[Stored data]
*****

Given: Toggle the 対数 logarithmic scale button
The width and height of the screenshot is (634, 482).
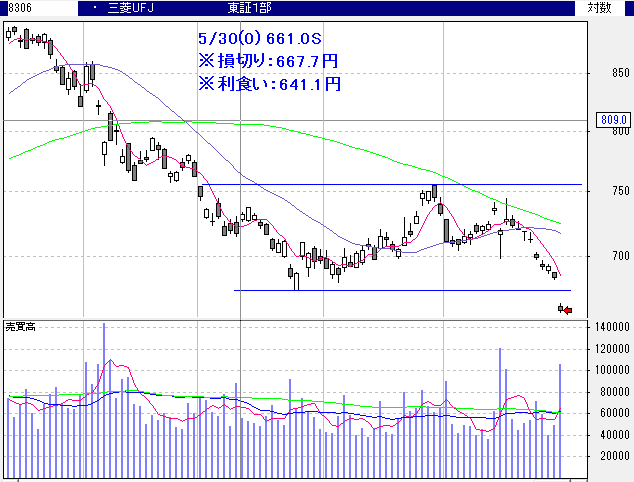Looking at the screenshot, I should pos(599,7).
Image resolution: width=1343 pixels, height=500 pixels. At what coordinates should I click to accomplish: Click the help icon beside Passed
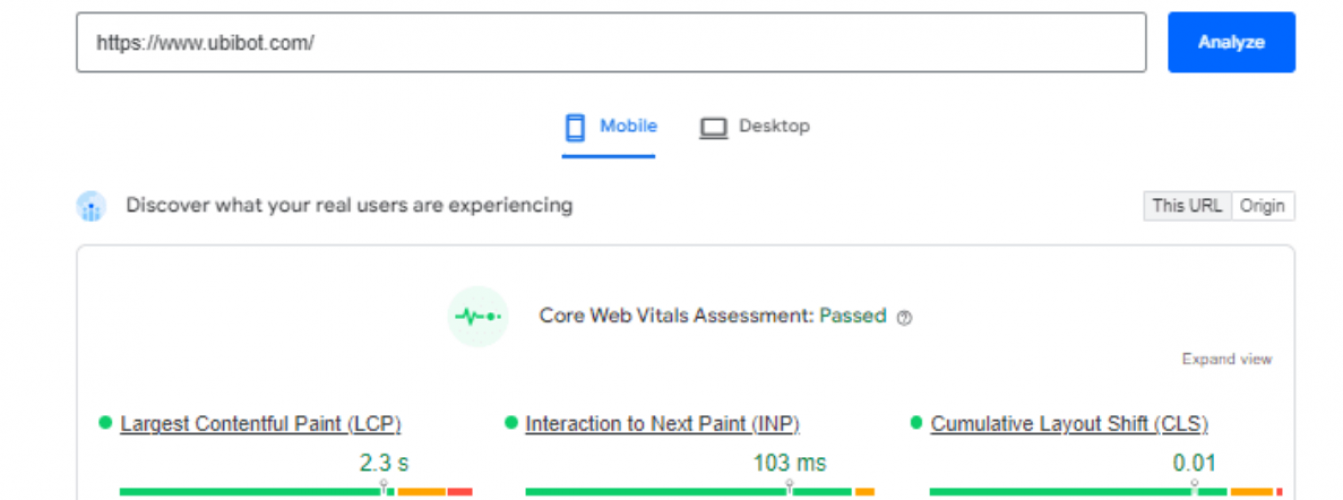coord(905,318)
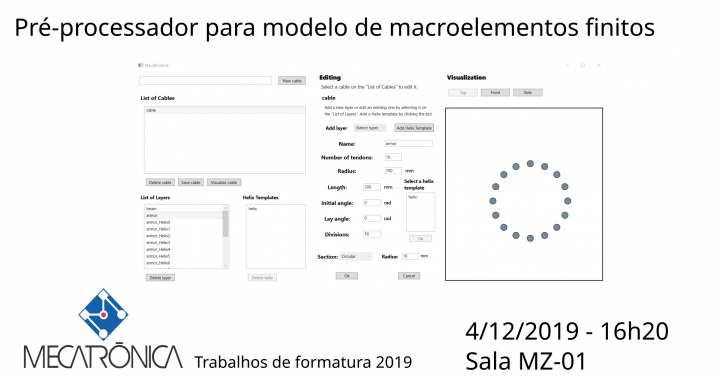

*****

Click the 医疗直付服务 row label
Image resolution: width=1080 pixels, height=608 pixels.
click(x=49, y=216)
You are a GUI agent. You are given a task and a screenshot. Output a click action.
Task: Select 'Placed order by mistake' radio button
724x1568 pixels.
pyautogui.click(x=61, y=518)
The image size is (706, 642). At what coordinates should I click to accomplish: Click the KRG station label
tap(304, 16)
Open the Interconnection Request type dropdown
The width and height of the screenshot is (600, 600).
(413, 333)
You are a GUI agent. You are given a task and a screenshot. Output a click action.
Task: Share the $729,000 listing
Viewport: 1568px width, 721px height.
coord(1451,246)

*****

_Task instructions_. Exactly how many lines of the data include the word "button"? Reply with that number only.

_Written response_. 2